Problem to work on: Go to the line with "Where should I" in the entries below and write out every line from there through the line with "Click the 29580", exactly and without pictures.

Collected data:

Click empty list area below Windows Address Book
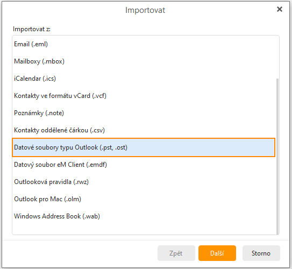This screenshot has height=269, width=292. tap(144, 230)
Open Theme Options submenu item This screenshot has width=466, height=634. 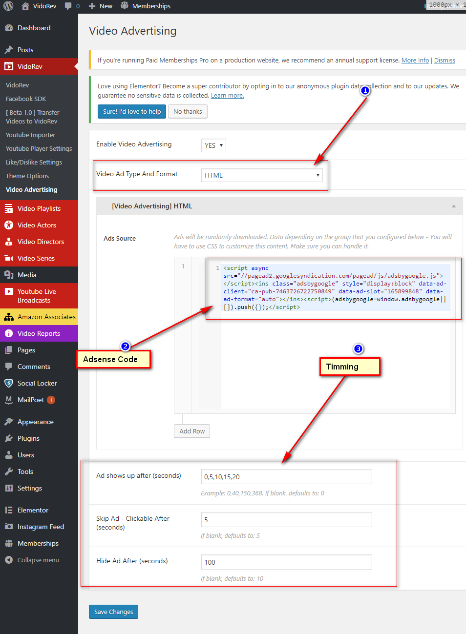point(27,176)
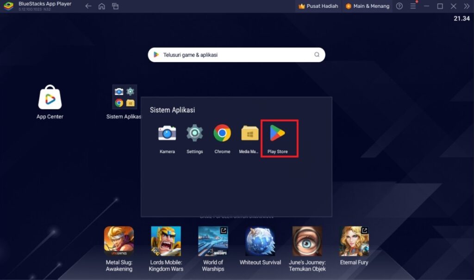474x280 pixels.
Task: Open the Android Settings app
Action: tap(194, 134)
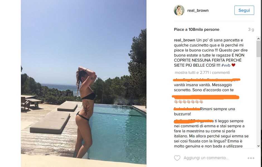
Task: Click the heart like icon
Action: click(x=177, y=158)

---

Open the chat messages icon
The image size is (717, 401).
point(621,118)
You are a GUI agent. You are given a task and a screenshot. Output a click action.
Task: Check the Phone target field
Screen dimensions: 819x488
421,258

* * *

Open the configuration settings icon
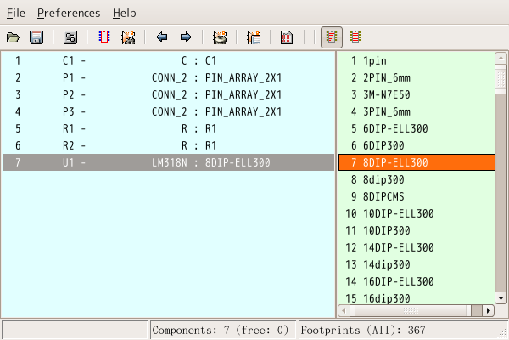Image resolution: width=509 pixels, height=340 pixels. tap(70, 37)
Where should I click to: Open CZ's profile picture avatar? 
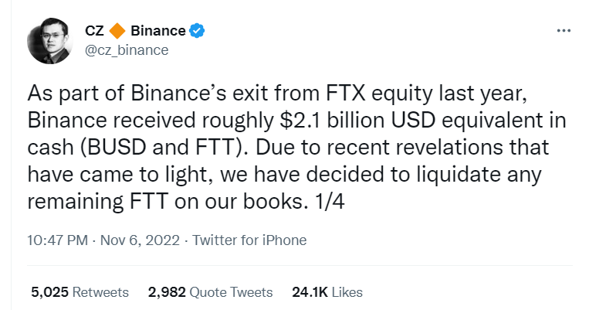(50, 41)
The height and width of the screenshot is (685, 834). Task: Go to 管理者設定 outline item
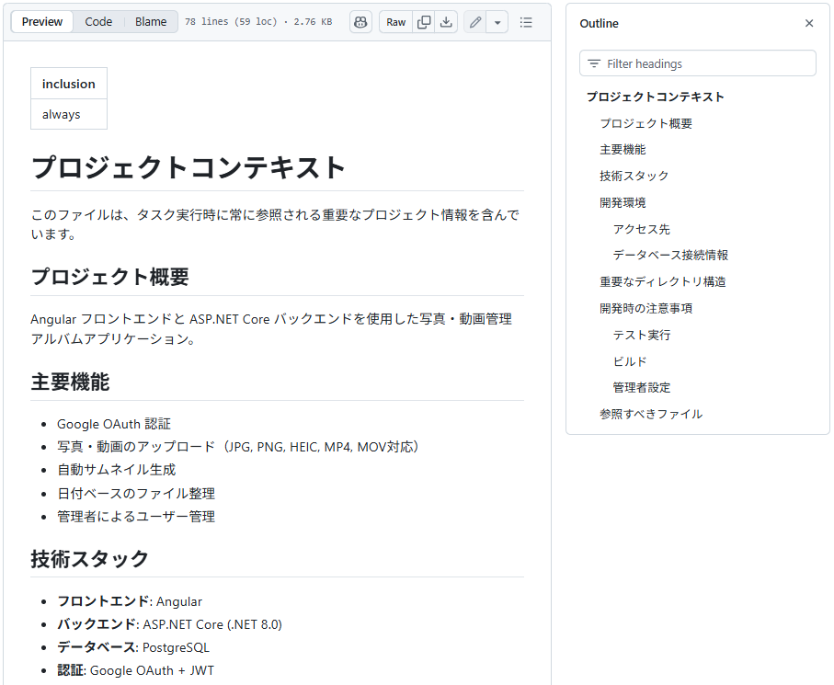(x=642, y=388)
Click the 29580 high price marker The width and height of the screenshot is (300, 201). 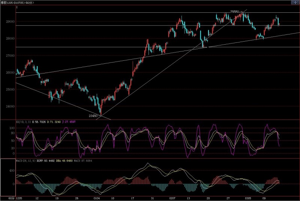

Reply:
Where should I click to: Open CZ's profile picture avatar? 
(50, 41)
The height and width of the screenshot is (685, 834). Task: Go to 管理者設定 outline item
(x=642, y=388)
Click the 29580 high price marker The width and height of the screenshot is (300, 201). 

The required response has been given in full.